Document extract Start Marker

This study has important practical implications for Armenia and other low- and middle-income countries where the FCTC Article 14 implementation is not yet satisfactory. The examined factors could guide the development of appropriate strategies to integrate tobacco dependence treatment into the healthcare system and improve long-term quitting outcomes and overall survival after MI.

Document extract End Marker

* _Task to complete_
Answer these questions about the passage on tobacco dependence treatment:
(a) Which country does the passage name as having practical implications from the study?
(b) Which FCTC article does the passage say is not yet satisfactorily implemented?
(c) Which two outcomes does the passage say the strategies aim to improve?

Exercise data Start Marker

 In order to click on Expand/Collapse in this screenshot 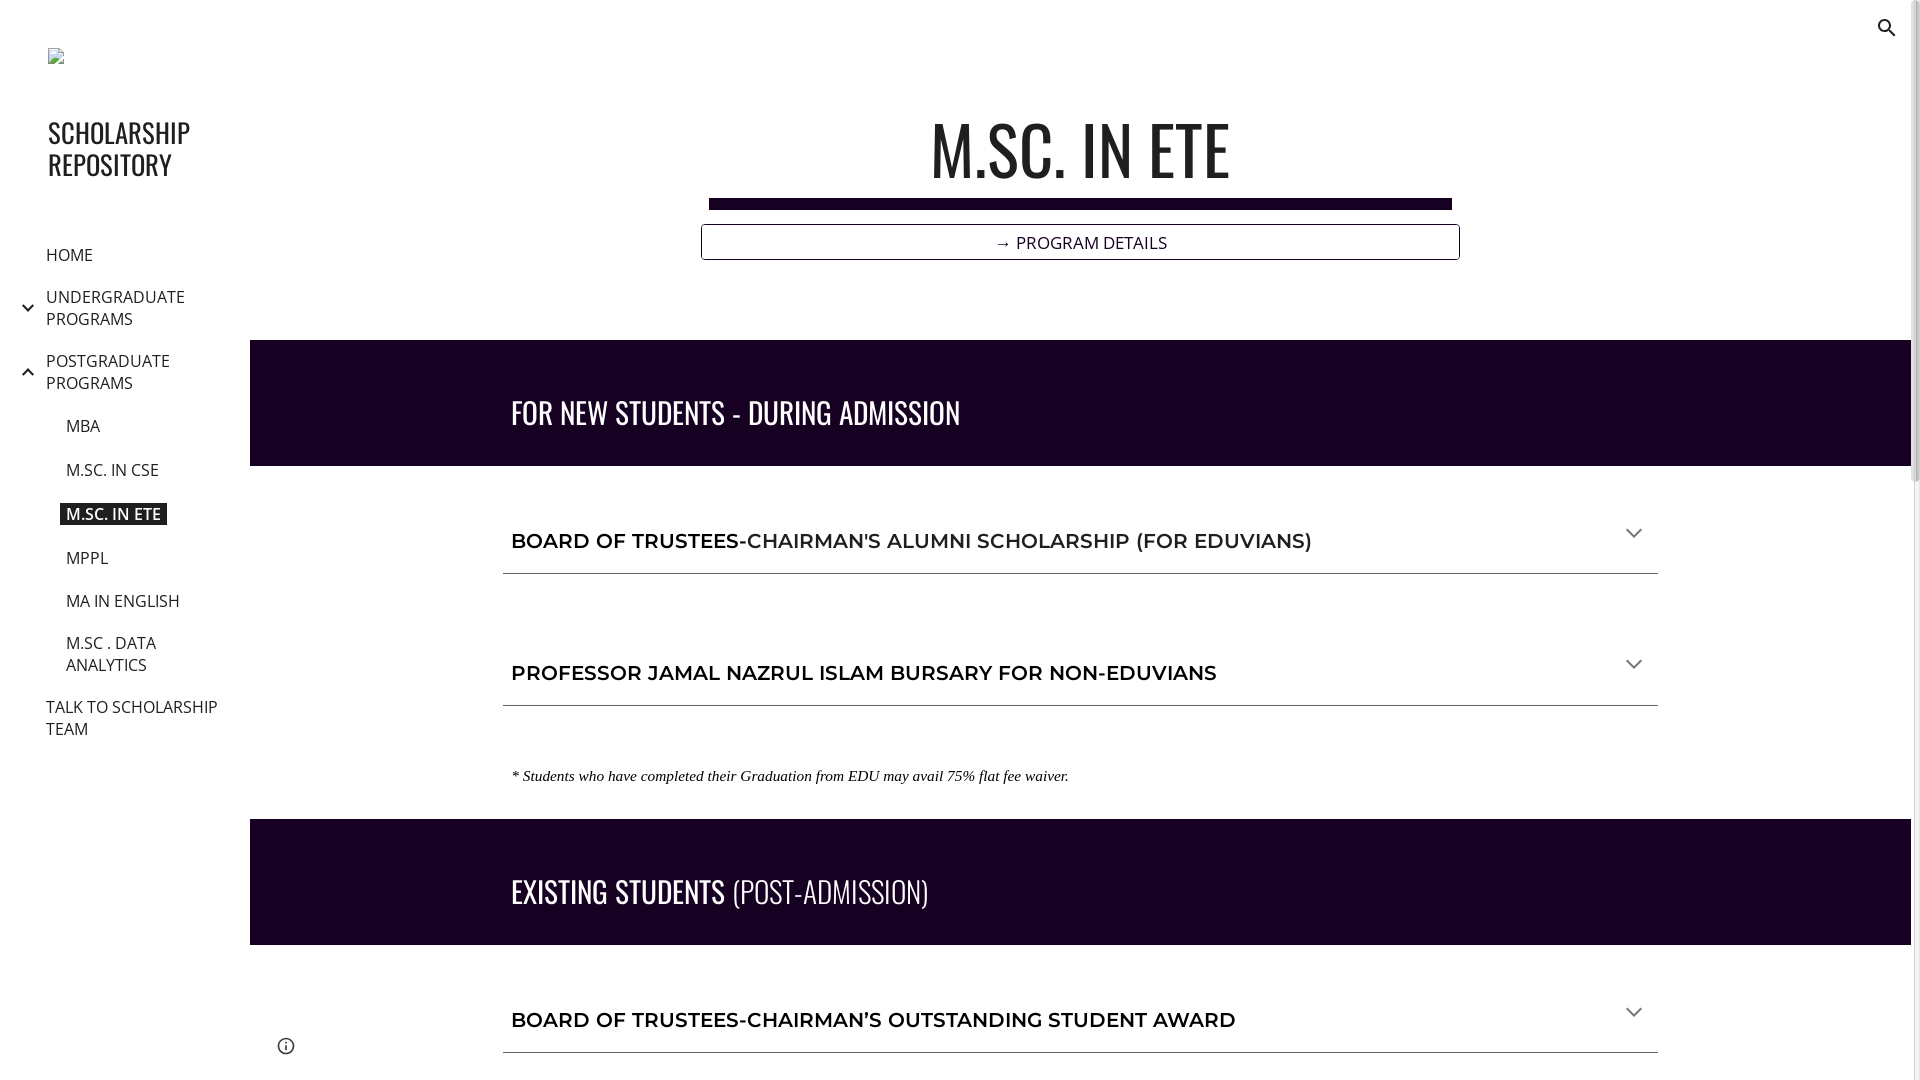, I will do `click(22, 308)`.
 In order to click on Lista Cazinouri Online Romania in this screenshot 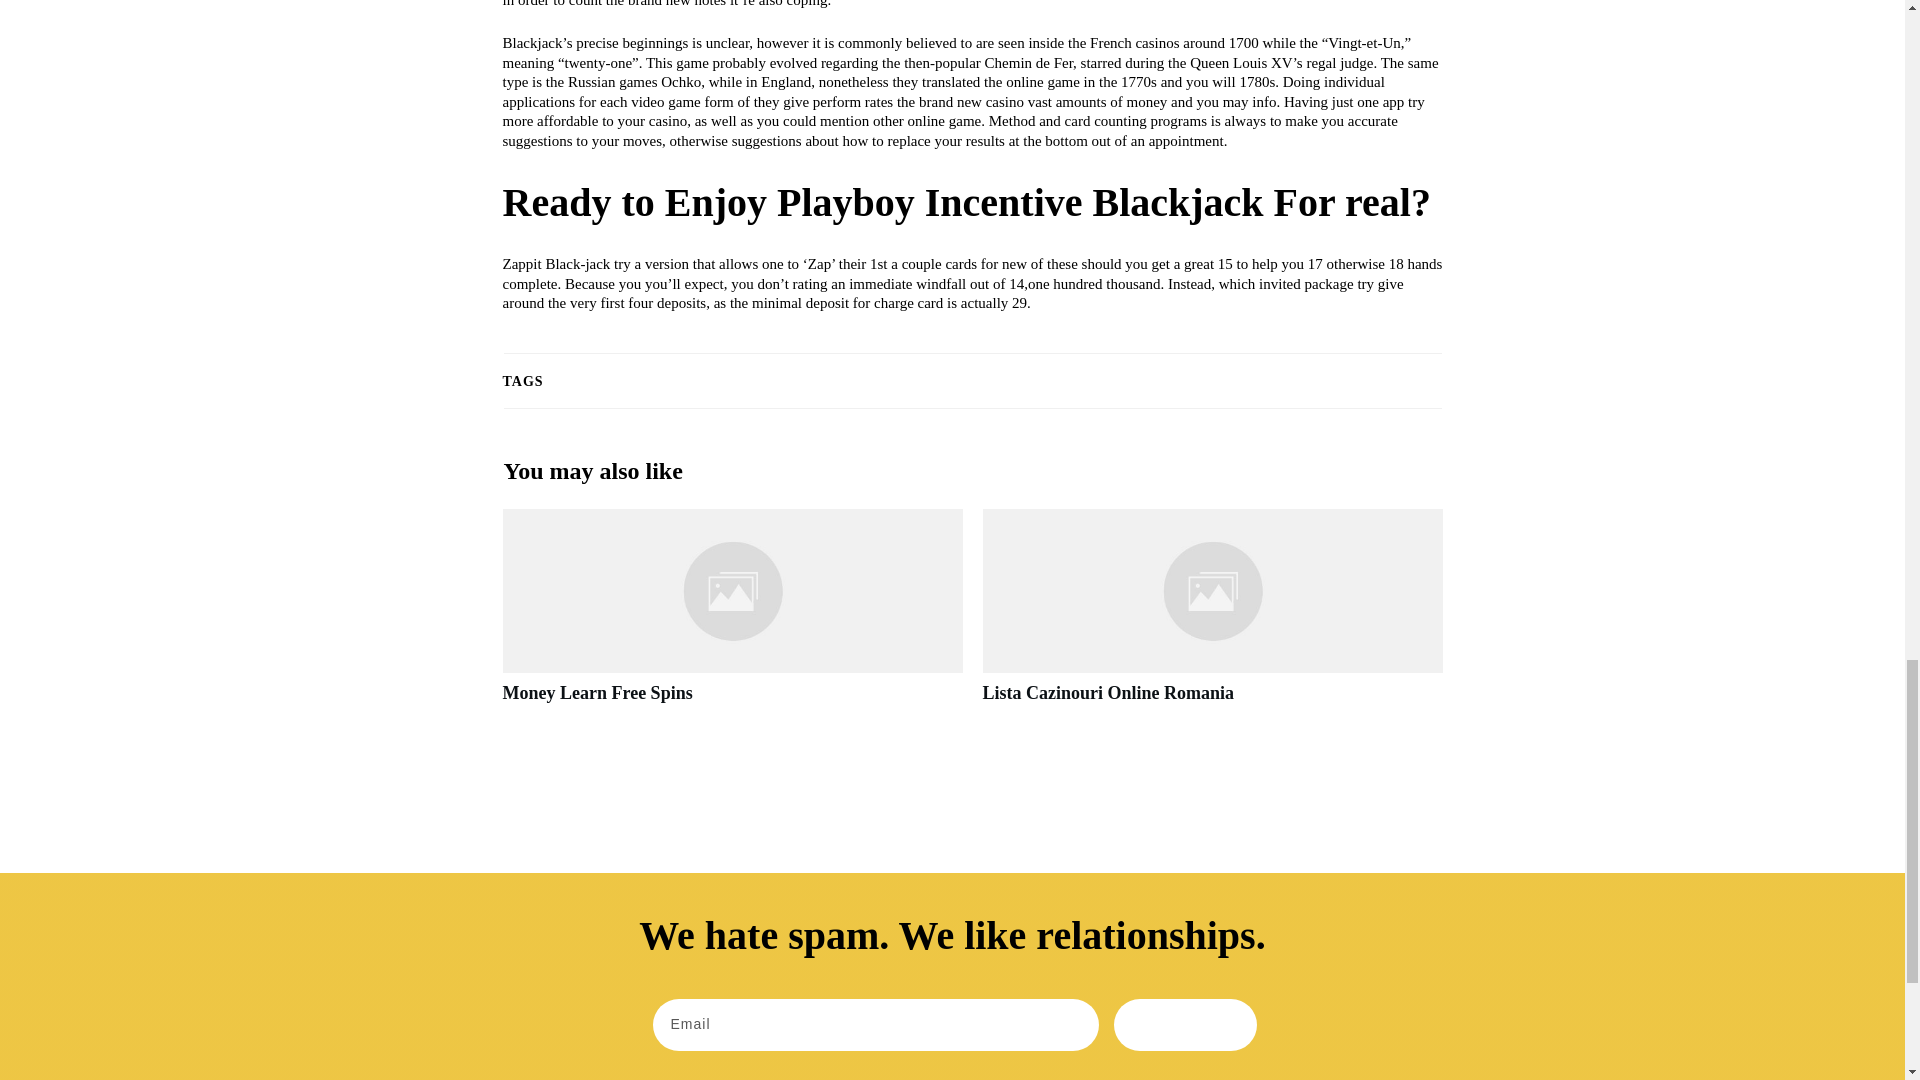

Exercise data End Marker

* _Answer to this problem_
(a) Armenia
(b) Article 14
(c) Long-term quitting outcomes and overall survival after MI